# CLAUDE.md

This file provides guidance to Claude Code (claude.ai/code) when working with code in this repository.

## What this is

A Pygame framebuffer clock for a Le Potato (ARM Debian) connected to an auditorium TV. Renders directly to `/dev/fb0` — no X11/Wayland. Staff push announcements via a browser dashboard or API webhook.

## Running locally

**Server + dashboard only (no pygame needed — works on WSL/Windows):**
```bash
python3 main.py --no-display
```

**Windowed display mode (requires a graphical environment):**
```bash
python3 main.py --dev
```
Press **Escape** to close. On WSL2 this needs WSLg or VcXsrv.

**First run:** if `config.toml` has no `token`, one is auto-generated and saved. If `password_hash` is empty, a setup wizard appears at `http://localhost:8080/setup`.

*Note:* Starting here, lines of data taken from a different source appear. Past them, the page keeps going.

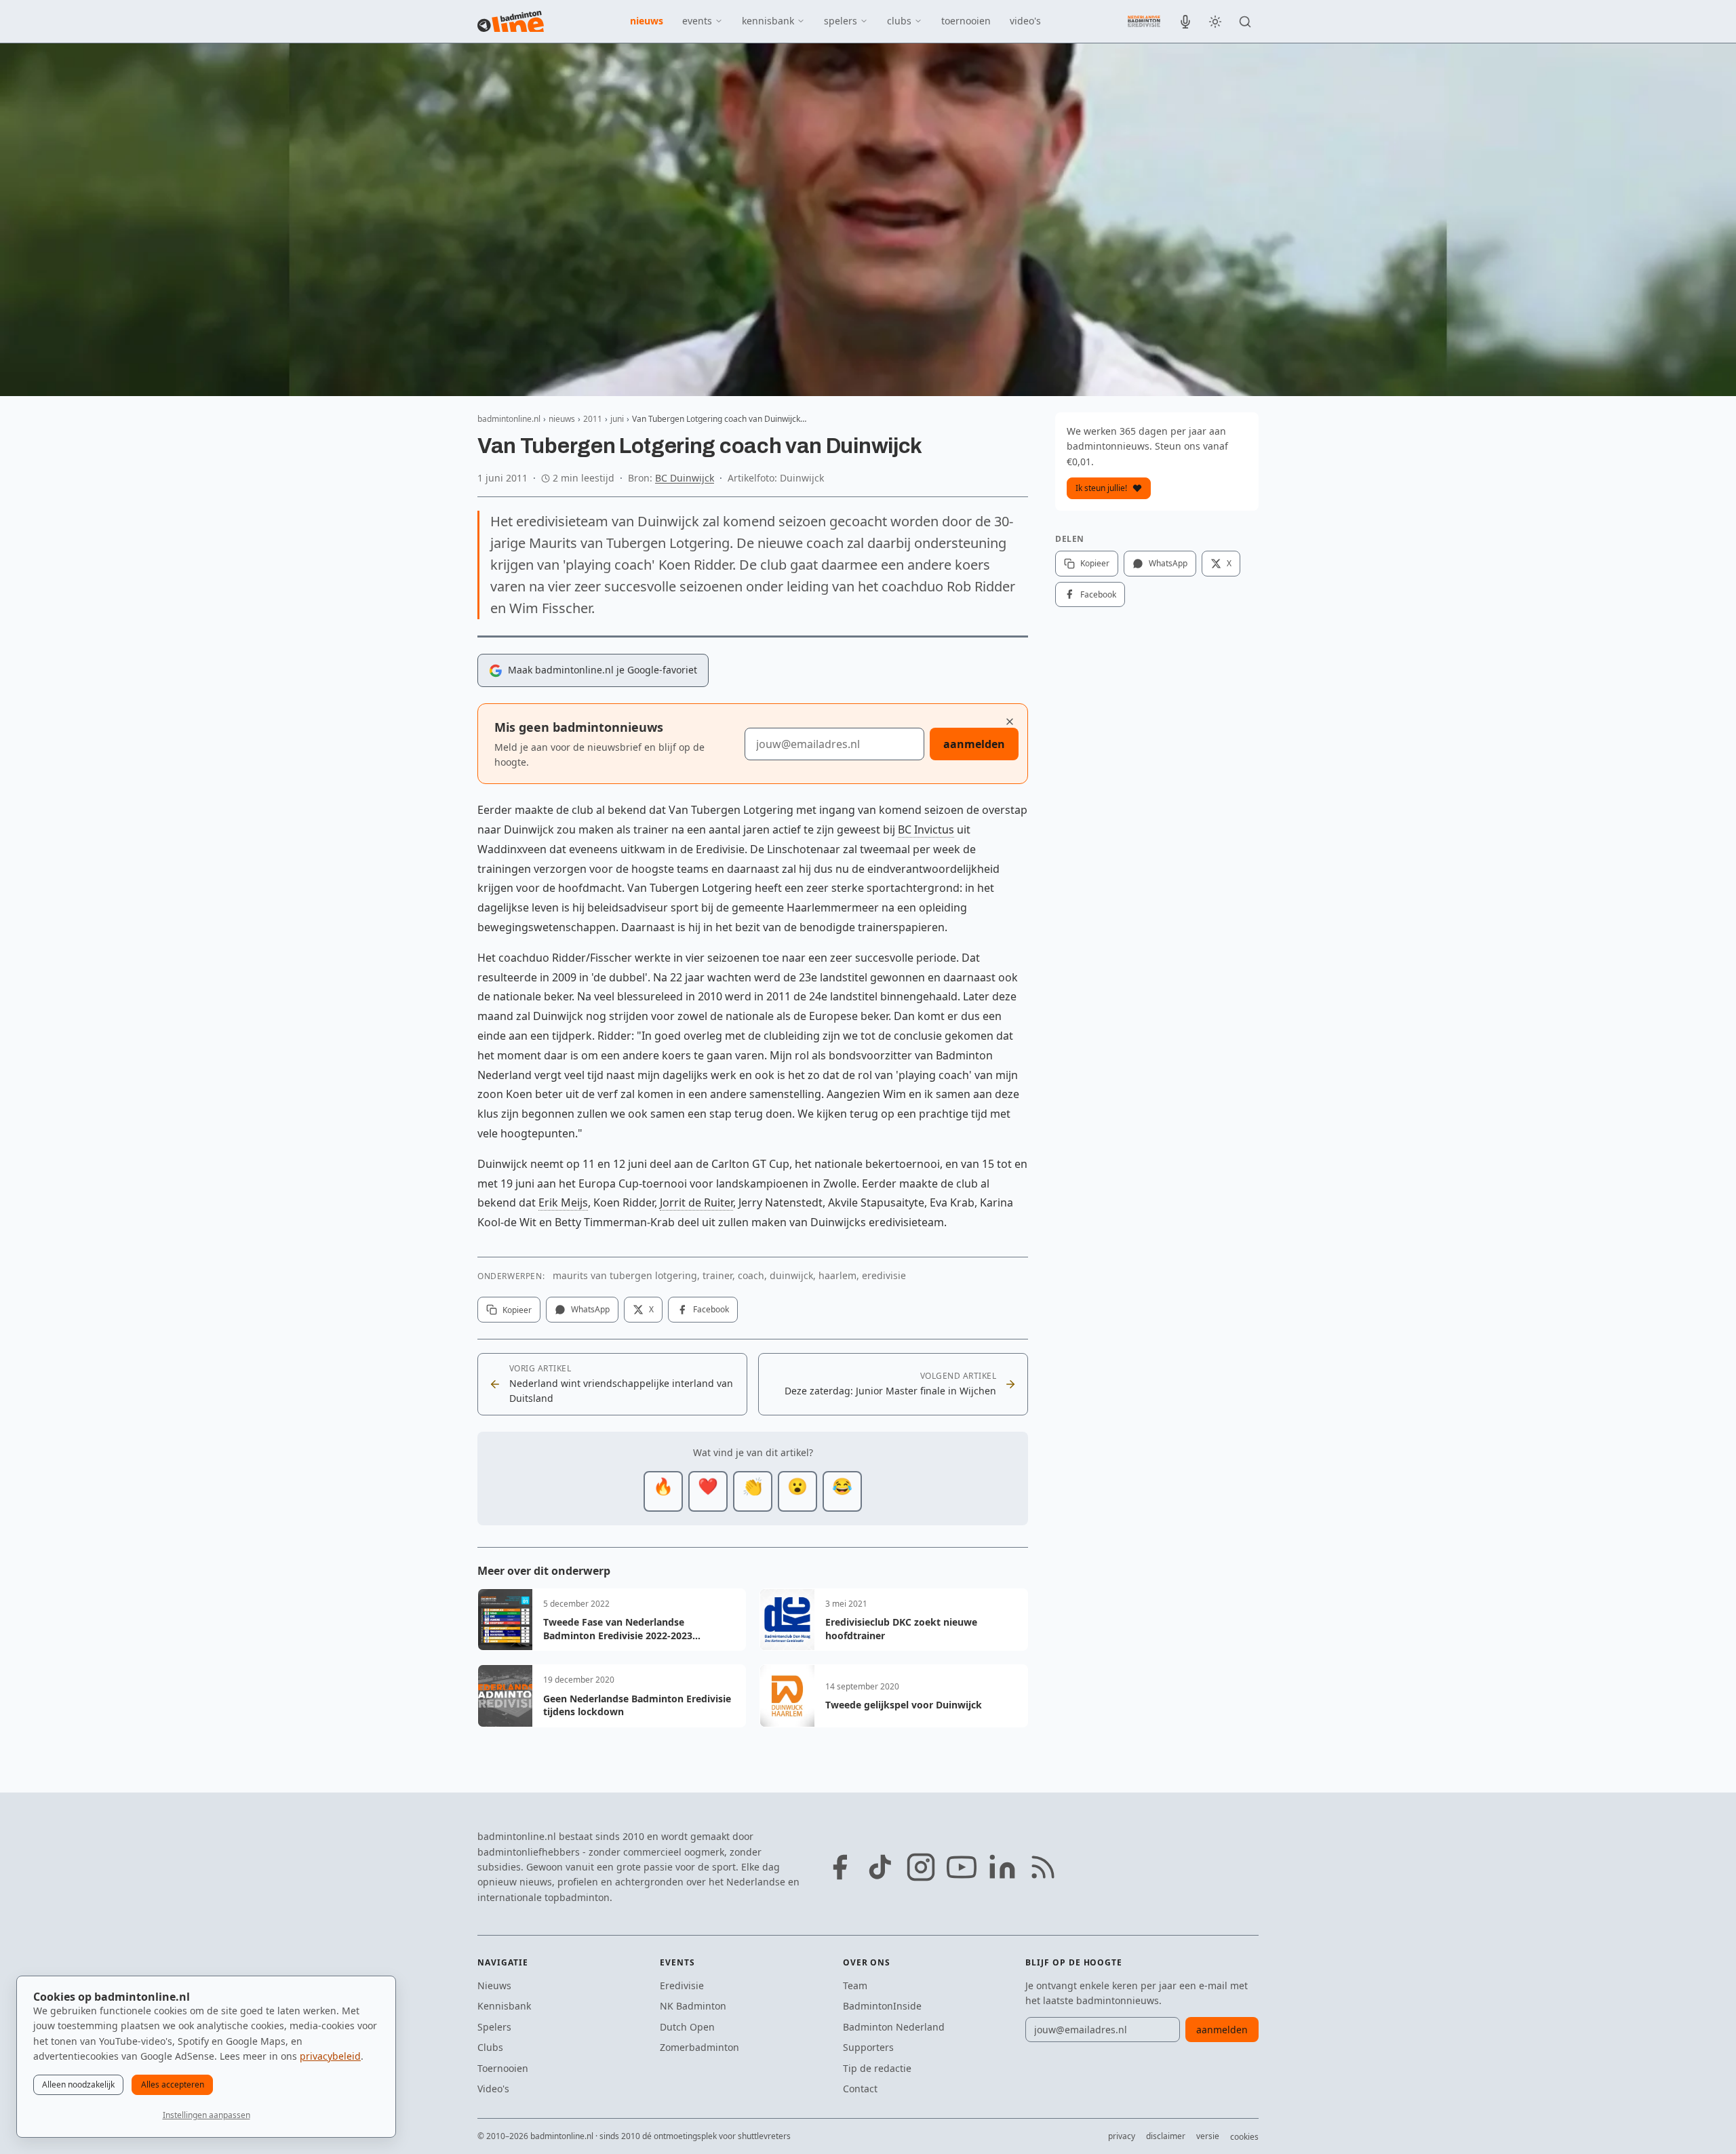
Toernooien (502, 2068)
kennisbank (768, 20)
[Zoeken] (1245, 21)
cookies (1244, 2136)
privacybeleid (330, 2056)
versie (1207, 2136)
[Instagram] (921, 1867)
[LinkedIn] (1002, 1867)
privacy (1121, 2136)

**Copy config from example before first run:**
```bash
cp config.toml.example config.toml
```

## Architecture

The app has two concurrent execution contexts that communicate through `MessageState`:

- **`DisplayThread`** (`display.py`) — a daemon thread running pygame. Polls `state.get()` on every frame tick. When a message is active it replaces the clock entirely; font size is binary-searched to fill 88% of the screen.
- **`ClockServer`** (`server.py`) — aiohttp running in the asyncio main thread. Updates `state` in response to dashboard/API requests.

`MessageState` (`state.py`) is the only shared object between the two contexts. It uses a `threading.Lock` and stores expiry as a `time.monotonic()` timestamp. Expiry is checked lazily on `get()` — there is no background timer.

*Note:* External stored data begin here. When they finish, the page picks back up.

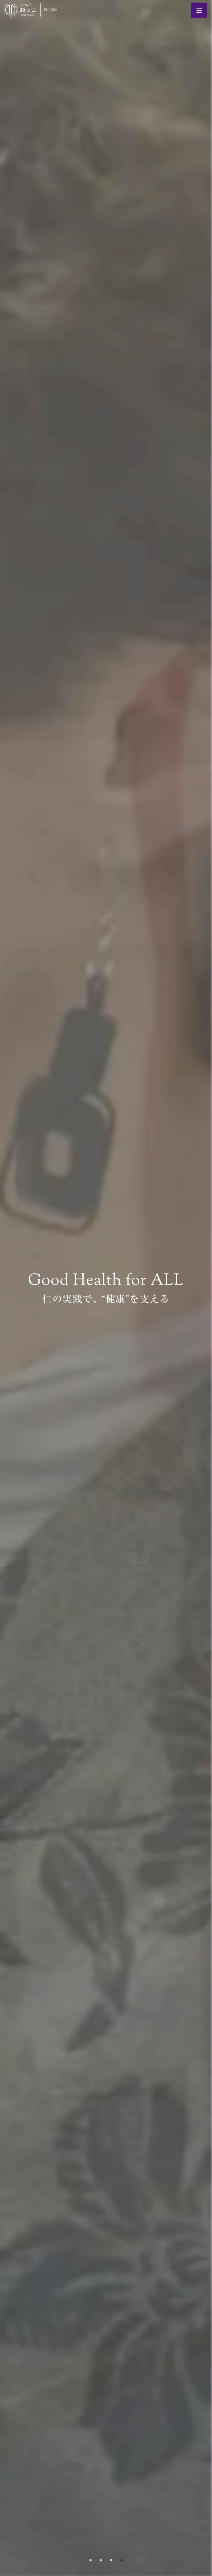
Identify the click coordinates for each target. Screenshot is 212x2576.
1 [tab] (90, 2560)
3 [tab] (111, 2560)
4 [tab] (121, 2560)
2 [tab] (100, 2560)
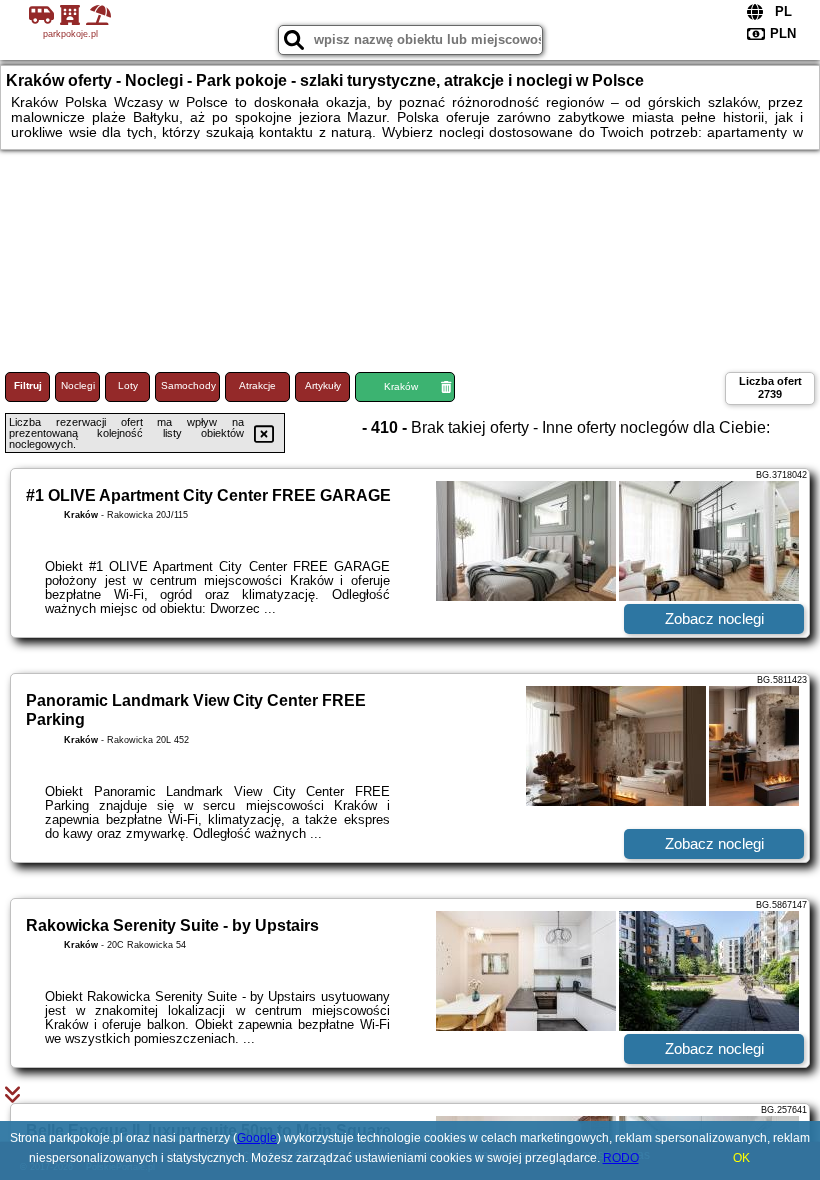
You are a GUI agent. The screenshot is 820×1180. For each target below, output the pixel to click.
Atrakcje (257, 385)
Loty (128, 385)
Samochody (188, 385)
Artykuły (323, 385)
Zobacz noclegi (714, 618)
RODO (621, 1158)
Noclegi (78, 385)
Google (257, 1138)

`AppConfig` (`config.py`) is loaded once at startup from `config.toml`. The only post-startup writes are `save_password_hash()` (on first-run setup) and auto-generated token (on first run with empty token). Both use regex replacement on the raw TOML file to avoid reformatting.

## Server routes

| Route | Auth | Purpose |
|---|---|---|
| `GET /` | Session cookie | Serve dashboard `index.html` |
| `GET /setup`, `POST /setup` | None | First-run password wizard |
| `GET /login`, `POST /login` | None | Dashboard login |
| `POST /logout` | Session cookie | Dashboard logout |
| `POST /dashboard/message` | Session cookie | Send message (from dashboard JS) |
| `DELETE /dashboard/message` | Session cookie | Clear message (from dashboard JS) |
| `GET /dashboard/status` | Session cookie | Polled every 5 s by dashboard JS |
| `POST /api/message` | Bearer token + rate limit | Webhook / external integrations |
| `DELETE /api/message` | Bearer token + rate limit | Clear via API |
| `GET /api/status` | Bearer token | Check state via API |

The dashboard (`dashboard/index.html`, `style.css`, `app.js`) calls the `/dashboard/*` routes, not `/api/*`. Static assets are served from `dashboard/` at `/static/`.

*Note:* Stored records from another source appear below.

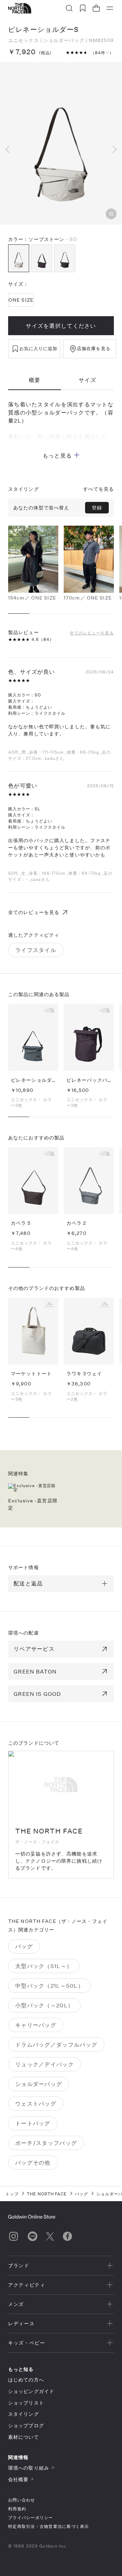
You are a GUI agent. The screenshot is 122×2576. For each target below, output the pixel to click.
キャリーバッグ (35, 2024)
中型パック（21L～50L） (49, 1985)
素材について (23, 2437)
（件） (102, 52)
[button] (10, 148)
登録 (97, 507)
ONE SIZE (21, 300)
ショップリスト (26, 2402)
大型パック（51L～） (43, 1965)
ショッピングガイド (31, 2391)
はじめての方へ (26, 2379)
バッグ (24, 1946)
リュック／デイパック (44, 2064)
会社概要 (18, 2479)
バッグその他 (32, 2162)
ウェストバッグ (35, 2103)
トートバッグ (32, 2123)
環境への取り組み (28, 2468)
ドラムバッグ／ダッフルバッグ (56, 2044)
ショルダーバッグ (63, 40)
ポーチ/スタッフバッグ (46, 2142)
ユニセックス (23, 40)
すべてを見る (98, 489)
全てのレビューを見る (92, 632)
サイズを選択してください (61, 325)
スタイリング (23, 2414)
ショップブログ (26, 2425)
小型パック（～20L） (44, 2005)
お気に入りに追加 (38, 348)
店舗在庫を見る (93, 348)
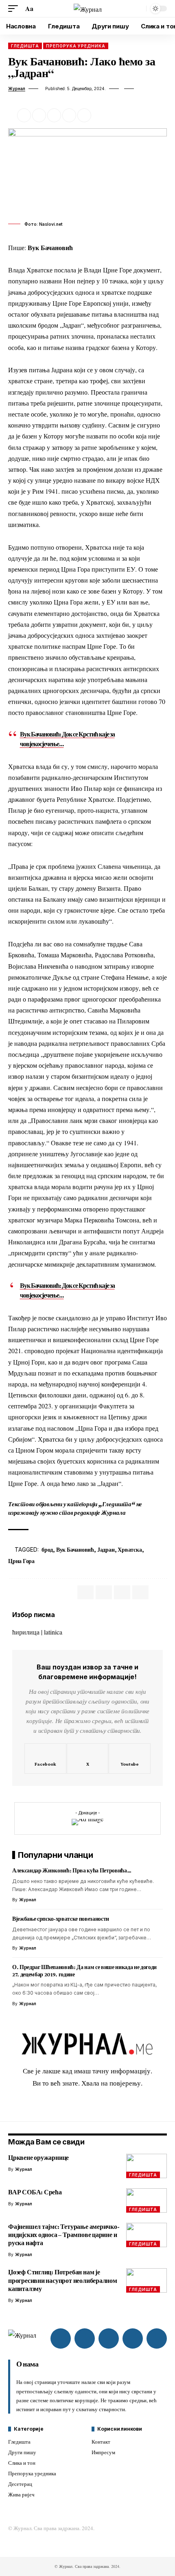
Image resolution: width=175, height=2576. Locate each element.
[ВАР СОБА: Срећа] (146, 2200)
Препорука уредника (75, 45)
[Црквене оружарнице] (146, 2166)
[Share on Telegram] (122, 1592)
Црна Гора (21, 1561)
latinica (53, 1632)
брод (47, 1549)
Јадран (106, 1549)
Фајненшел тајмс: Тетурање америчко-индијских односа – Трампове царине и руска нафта (64, 2234)
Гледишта (25, 45)
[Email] (54, 115)
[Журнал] (88, 8)
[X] (88, 1758)
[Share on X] (39, 115)
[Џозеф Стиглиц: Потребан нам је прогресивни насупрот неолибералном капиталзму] (146, 2280)
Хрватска (130, 1549)
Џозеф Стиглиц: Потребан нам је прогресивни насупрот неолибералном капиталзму (62, 2280)
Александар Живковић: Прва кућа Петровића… (71, 1870)
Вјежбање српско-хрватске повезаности (60, 1918)
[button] (15, 8)
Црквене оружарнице (38, 2157)
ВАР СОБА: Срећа (35, 2192)
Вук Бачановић (75, 1549)
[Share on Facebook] (24, 115)
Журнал (16, 88)
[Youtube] (130, 1758)
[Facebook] (45, 1758)
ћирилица (25, 1632)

## Key behaviours to preserve

- `display.py` is **not imported** when `--no-display` is set — this allows the server to run without pygame installed.
- Message font layout is **cached** in `DisplayThread.run()` and only recomputed when the message text changes.
- `_update_config_field` in `config.py` uses regex on the raw TOML — it only rewrites the matched field, leaving all comments and formatting intact.
- `secrets.compare_digest` is used for bearer token comparison to prevent timing attacks.